Targeting CHAF1B Enhances IFN Activity against Myeloproliferative Neoplasm Cells

Interferons (IFNs) are cytokines with potent antineoplastic and antiviral properties. IFNα has significant clinical activity in the treatment of myeloproliferative neoplasms (MPN), but the precise mechanisms by which it acts are not well understood. Here, we demonstrate that chromatin assembly factor 1 subunit B (CHAF1B), an Unc-51-like kinase 1 (ULK1)-interactive protein in the nuclear compartment of malignant cells, is overexpressed in patients with MPN. Remarkably, targeted silencing of CHAF1B enhances transcription of IFNα-stimulated genes and promotes IFNα-dependent antineoplastic responses in primary MPN progenitor cells.
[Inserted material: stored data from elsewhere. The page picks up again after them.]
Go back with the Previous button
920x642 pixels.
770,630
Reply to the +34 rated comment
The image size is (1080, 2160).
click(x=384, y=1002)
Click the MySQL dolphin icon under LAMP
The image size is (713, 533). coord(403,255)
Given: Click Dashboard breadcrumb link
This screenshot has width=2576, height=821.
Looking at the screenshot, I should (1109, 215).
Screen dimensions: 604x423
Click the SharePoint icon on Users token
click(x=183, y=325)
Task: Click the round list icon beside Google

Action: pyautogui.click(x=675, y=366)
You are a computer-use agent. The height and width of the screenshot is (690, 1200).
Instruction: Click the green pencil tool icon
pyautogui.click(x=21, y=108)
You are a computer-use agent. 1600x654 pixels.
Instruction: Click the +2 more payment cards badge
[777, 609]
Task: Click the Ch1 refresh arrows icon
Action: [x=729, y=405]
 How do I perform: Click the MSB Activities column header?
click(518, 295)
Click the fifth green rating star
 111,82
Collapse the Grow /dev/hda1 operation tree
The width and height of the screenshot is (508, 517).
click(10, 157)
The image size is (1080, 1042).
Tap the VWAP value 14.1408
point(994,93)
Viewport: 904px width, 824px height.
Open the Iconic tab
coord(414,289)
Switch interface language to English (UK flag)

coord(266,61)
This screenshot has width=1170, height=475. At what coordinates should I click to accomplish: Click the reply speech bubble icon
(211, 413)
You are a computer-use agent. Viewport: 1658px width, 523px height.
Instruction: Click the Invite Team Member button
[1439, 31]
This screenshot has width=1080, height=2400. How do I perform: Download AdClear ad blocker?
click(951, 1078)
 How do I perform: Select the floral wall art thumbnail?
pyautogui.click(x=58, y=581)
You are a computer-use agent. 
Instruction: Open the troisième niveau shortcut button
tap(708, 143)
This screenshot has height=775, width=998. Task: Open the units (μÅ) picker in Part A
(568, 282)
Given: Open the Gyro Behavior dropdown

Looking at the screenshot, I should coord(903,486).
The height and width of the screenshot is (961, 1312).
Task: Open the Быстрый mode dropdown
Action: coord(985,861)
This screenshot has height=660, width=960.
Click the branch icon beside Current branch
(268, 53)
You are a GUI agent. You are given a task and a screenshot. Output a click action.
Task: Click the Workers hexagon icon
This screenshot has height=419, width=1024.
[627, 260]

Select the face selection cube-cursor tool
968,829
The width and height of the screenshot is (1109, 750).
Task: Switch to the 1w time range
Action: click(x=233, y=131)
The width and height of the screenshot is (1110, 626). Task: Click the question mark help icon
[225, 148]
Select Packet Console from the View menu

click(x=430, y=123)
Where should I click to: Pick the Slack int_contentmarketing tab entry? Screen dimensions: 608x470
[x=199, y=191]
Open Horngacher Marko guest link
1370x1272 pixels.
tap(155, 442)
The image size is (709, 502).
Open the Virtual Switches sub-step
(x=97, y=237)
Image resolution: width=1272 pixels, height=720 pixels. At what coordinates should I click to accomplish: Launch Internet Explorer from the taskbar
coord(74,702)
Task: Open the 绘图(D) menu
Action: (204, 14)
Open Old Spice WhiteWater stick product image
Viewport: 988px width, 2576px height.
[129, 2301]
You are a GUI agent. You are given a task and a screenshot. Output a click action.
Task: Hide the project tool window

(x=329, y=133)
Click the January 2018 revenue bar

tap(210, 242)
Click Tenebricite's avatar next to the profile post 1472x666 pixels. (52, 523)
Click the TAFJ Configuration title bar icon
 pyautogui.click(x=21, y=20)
Taken together, our findings indicate that CHAF1B is a promising newly identified therapeutic target in MPN and that CHAF1B inhibition in combination with IFNα therapy might offer a novel strategy for treating patients with MPN. SIGNIFICANCE: Our findings raise the potential for clinical development of drugs targeting CHAF1B to enhance IFN antitumor responses in the treatment of patients with MPN and should have important clinical translational implications for the treatment of MPN and possibly in other malignancies.